La escena de la señora del megáfono constituye la negación de todos los principios que deben regir los programas de acción contra la exclusión y la pobreza. Demuestra, sin atenuantes, la politización extrema de los deberes del Estado. Más grave aún: revela, con luz inequívoca, que los bonos, las bolsas de alimentos, el reparto de algunos beneficios, son, por encima de todo, herramientas de chantaje. Coacción ejercida sobre la base de este dilema: o nos entregas tu lealtad política o pasas hambre.
¿Y a quién le plantean semejante disyuntiva? En la revisión cuidadosa de las estadísticas disponibles está una parte sustantiva y dolorosa de la respuesta: a una madre con varios hijos menores, sin empleo ni ingresos, miembro de una familia igualmente pobre, que vive en un barrio en cualquier región del territorio, donde no hay instituciones a las que apelar, mientras la vida mengua hora tras hora. Salvo algunos barrios -pocos, en realidad, dada la vasta extensión del hambre y la enfermedad- en los que, a veces, un pequeño porcentaje de estas familias encuentran alivio en las escuelas de Fe y Alegría, o en los comedores comunitarios de Alimenta La Solidaridad o en la acción humanitaria de la Iglesia Católica, el panorama institucional venezolano tiende a cero.

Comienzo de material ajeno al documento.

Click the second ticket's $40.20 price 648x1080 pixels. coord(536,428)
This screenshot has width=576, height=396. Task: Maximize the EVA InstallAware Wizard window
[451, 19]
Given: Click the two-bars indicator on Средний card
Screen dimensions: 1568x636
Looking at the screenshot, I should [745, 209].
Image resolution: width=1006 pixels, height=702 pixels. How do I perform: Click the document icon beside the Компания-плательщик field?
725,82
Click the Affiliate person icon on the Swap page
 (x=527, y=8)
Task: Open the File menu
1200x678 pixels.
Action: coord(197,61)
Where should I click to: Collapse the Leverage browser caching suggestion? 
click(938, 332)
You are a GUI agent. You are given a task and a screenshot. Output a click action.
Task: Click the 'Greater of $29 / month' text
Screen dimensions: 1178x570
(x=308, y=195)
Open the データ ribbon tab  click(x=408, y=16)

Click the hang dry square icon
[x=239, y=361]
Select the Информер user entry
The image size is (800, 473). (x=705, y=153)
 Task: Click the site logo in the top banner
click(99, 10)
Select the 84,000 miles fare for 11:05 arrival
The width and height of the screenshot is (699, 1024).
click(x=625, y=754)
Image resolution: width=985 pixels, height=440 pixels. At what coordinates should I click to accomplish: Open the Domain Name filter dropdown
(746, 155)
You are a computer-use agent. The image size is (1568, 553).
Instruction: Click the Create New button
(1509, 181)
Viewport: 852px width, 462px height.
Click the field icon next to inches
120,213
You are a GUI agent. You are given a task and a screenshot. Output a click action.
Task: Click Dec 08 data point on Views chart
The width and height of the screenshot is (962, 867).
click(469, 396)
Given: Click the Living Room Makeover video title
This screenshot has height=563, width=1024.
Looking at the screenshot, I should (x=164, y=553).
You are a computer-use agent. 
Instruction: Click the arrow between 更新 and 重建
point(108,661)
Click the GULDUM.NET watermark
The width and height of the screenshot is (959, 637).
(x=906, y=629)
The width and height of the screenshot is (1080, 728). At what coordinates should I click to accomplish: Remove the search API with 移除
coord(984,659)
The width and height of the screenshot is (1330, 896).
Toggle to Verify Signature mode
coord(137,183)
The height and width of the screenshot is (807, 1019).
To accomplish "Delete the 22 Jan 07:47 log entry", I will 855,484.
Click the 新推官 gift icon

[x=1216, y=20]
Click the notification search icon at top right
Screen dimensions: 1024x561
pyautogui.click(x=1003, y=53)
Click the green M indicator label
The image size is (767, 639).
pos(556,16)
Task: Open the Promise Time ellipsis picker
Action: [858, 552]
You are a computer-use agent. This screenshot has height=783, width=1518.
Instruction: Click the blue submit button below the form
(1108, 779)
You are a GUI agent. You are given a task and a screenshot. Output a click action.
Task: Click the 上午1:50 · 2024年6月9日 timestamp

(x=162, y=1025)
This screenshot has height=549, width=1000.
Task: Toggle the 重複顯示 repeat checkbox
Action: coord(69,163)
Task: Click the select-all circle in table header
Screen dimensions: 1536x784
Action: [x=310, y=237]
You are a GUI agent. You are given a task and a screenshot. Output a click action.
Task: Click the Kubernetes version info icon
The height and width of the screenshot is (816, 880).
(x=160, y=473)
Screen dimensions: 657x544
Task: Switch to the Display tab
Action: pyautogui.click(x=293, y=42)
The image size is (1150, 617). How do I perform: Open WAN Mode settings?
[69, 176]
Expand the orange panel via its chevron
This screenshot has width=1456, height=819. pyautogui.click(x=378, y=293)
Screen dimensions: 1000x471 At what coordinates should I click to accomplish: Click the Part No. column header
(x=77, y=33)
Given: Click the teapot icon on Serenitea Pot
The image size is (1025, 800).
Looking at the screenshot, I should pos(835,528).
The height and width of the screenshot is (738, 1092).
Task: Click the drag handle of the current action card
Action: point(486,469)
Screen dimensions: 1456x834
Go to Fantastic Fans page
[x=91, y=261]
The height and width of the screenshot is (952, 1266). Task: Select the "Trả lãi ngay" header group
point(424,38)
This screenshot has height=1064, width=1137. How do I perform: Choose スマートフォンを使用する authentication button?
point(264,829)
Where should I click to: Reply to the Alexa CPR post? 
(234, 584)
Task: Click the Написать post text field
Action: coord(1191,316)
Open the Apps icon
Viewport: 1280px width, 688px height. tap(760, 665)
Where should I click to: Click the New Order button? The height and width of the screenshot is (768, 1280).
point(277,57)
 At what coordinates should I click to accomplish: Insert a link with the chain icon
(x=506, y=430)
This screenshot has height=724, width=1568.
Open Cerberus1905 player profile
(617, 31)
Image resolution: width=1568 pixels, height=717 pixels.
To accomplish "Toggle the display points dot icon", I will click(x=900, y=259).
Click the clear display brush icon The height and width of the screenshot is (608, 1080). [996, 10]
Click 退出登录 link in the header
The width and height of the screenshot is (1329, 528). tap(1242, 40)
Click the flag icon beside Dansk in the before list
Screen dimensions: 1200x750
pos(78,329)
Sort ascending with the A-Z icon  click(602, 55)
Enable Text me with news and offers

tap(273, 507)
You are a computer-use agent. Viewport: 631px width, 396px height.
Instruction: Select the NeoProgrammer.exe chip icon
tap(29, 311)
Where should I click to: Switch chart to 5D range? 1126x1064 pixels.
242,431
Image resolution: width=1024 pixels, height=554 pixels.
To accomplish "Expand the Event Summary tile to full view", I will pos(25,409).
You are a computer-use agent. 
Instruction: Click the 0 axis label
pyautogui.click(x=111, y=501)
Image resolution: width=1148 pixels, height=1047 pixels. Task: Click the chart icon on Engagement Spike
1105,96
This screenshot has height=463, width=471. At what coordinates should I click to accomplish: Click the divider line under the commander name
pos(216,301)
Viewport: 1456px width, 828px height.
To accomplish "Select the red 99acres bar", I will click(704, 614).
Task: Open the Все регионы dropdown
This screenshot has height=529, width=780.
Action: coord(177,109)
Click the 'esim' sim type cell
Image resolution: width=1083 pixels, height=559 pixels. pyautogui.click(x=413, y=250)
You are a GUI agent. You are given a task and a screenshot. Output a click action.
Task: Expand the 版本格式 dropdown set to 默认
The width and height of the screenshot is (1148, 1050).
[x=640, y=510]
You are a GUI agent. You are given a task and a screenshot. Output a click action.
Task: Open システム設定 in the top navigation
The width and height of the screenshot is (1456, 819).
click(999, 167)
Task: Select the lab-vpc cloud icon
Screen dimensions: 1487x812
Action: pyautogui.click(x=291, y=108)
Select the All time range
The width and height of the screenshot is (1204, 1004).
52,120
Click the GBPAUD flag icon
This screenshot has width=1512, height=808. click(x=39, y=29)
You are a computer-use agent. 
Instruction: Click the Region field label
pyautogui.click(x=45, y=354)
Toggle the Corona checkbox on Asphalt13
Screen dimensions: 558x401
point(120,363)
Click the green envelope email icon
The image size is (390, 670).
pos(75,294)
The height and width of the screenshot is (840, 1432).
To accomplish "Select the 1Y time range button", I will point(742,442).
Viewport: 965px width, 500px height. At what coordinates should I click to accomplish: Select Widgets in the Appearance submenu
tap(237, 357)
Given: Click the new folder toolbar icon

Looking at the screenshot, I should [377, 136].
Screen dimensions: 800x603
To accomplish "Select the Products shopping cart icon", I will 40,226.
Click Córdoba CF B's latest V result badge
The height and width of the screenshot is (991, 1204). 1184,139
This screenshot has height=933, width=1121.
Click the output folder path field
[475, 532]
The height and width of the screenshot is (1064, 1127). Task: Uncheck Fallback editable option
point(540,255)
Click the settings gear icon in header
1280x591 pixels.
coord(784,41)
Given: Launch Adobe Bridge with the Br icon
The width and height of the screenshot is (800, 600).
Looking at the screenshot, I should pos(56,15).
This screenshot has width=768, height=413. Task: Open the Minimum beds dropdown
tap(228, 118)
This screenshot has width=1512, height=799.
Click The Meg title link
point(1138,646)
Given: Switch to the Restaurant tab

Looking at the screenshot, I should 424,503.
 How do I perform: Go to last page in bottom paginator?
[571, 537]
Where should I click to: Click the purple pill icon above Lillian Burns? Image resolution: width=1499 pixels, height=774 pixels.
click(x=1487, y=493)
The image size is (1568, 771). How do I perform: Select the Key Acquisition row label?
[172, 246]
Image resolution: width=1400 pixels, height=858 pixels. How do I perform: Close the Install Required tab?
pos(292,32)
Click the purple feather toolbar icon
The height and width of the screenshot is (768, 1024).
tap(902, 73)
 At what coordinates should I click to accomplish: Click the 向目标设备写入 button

Lo que subyace en el trasfondo de las ayudas que provee el régimen -precedidas de un discurso que niega la existencia de una crisis humanitaria- es el despojo total de los derechos políticos de los venezolanos: hacia ese objetivo está dirigido el establecimiento de redes comunitarias para distribuir alimentos (a menudo, alimentos en mal estado), que son en realidad, unidades de vigilancia, comisarías políticas, expertos en la elaboración de listas, funcionarillos a los que se exige la práctica de la delación.
¿Existe alguna política social en el régimen de Chávez y Maduro que no responda a la lógica de la extorsión política? No. De hecho, el más importante legado, la más duradera de sus prácticas de gobierno, ha sido justamente liquidar la institucionalidad gubernamental, creando una suerte de para-Estado que, materializado en un conjunto de “misiones sociales”, eludiera los controles legales, prescindiera del deber de la rendición de cuentas, facilitara la corrupción y sometiera a los beneficiarios a las exigencias de sus benefactores. Sin planificación, sin estudios previos, sin metas, con la única excepción de censar al mayor número de personas, para dar inicio al objetivo de vigilancia político-policial, político-paramilitar. En efecto, en la frase de “Chávez vive” hay una verdad: está vivo en la vigencia del método de la extorsión política fundamentada en el hambre.
La lectura detallada del informe revela que la aparición de Venezuela en el mismo es irregular, incierta. No podría ser de otro modo: la nuestra, como tantas veces he dicho en estos artículos, es una nación sin datos, sin cifras oficiales. Una nación cuyo Estado solo existe para reprimir y perseguir. Que invierte en armas y tecnologías de espionaje, pero ni un bolívar en el diseño de una institucionalidad, con la operatividad adecuada y las capacidades técnicas necesarias, para evaluar la gravedad de la crisis humanitaria que está arrasando nuestro país, y comenzar, de inmediato, con una amplia acción social no politizada, no extorsiva, estrictamente humanitaria, que salve las vidas de millones de familias que viven en estatuto de riesgo extremo. Una verdadera política, inclusiva y de respuesta a la pobreza, que acabe con el mandato, el poderío de la señora del megáfono.